Joint Snake


political cartoon by Benjamin Franklin, 1754

Origins:

The joint snake, also known was the glass snake and the brimstone snake, can be found in print as early as 1709. Originally reported in the Carolina colonies (though similar folklore can be found in other countries including China and the Philipines), it was described by John Lawson in A New Voyage to Carolina (1709):

It is as brittle as a Tobacco-Pipe, so that if you give it the least Touch of a small Twigg, it immediately breaks into several Pieces. Some affirm, that if you let it remain where you broke it, it will come together again.

The above would be repeated word-for-word by John Brickwell (The Natural History of North-Carolina, 1737). This would be corroborated by Charles Owen in An Essay Towards a Natural History of Serpents (1742).

These stories were shared across Europe and found a foothold in French emblems, in which a popular motif were snaked cut into two pieced with mottos like “Nec mors nec vita relicta [Neither death nor life abandoned]” and “Se rejoindre ou mourir [Rejoin or die].”
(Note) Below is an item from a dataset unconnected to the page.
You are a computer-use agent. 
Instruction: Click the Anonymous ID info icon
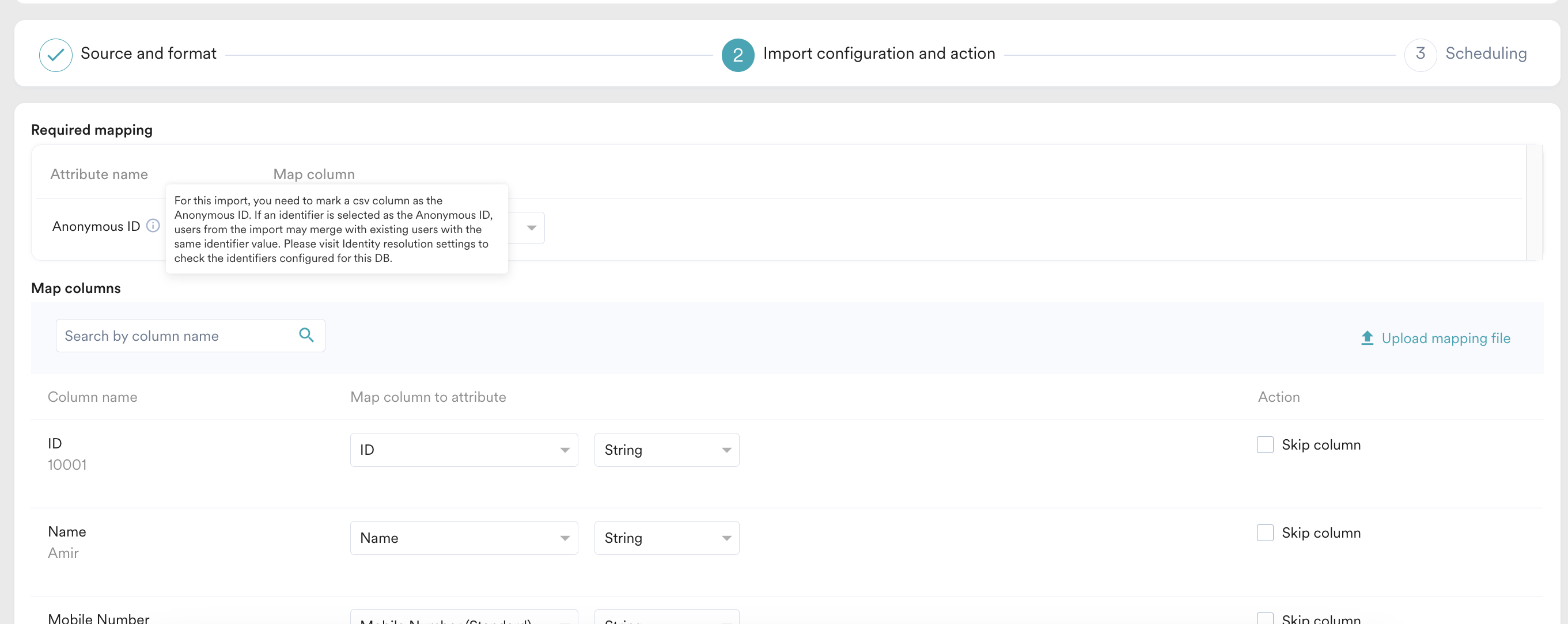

On May 9, 1754, the joint snake would find its most famous depiction in a political cartoon published by The Pennsylvania Gazette, by Benjamin Franklin. Join, or Die (clearly taking inspiration from the French emblems) depicts the American colonies as individual joint snake segments, in the attempt to urge unity in the face of the French and Indian War. A popular idea, it would be adapted across several mediums, with the original reutilized to symbolize colonial unity for the Revolutionary War.

As the Revolutionary War years went, the joint snake was quickly replaced with a rattlesnake and stronger language (e.g. "Don't Tread On Me"). Still, it lived on in in folklore. Per The American Universal Geography, Or, A View of the Present State of all the Empires, Kingdoms, States, and Republics in the Known World, and of the United States of America in Particular. In Two Parts (1802), by Jedidiah Morse:

The joint snake, if we may credit Carver's account of it, is a great curiosity. Its skin is as hard as parchment, and as smooth as glass. It is beautifully streaked with black and white. It is so stiff, and has so few joints, and those so unyielding, that i can hardly bend itself into the form od a hoop. When it is struck it breaks like a pipe-stem; and you may, with a whipe, break it from the tail to the bowels into pieces not an inch long, and not produce the least tincture of blood. It is not venomous.

Of course, the joint snake doesn't actually break into multiple pieces, only one (as found in the French emblems); it also isn't a snake at all. As stated in the Transactions of the Edinburgh Field Naturalists' and Microscopical Society (1898):

But one of the most extraordinary myths regarding animals is that of the American "joint-snake," usually supposed to be the Ophisaurus ventralis, or glass-snake - a footless lizard allied to our blind-worm.

[...]

But I have since found that the myth of the joint-snake is a matter of popular belief in the United States, and in fact a few years ago my children, to whom I had told the Yankee tale to amuse me, pointed out to me an article in 'Harper's Young People' in which the legend of the joint-snake was related apparently as an actual fact! That is, I suppose, scientific education for the young!!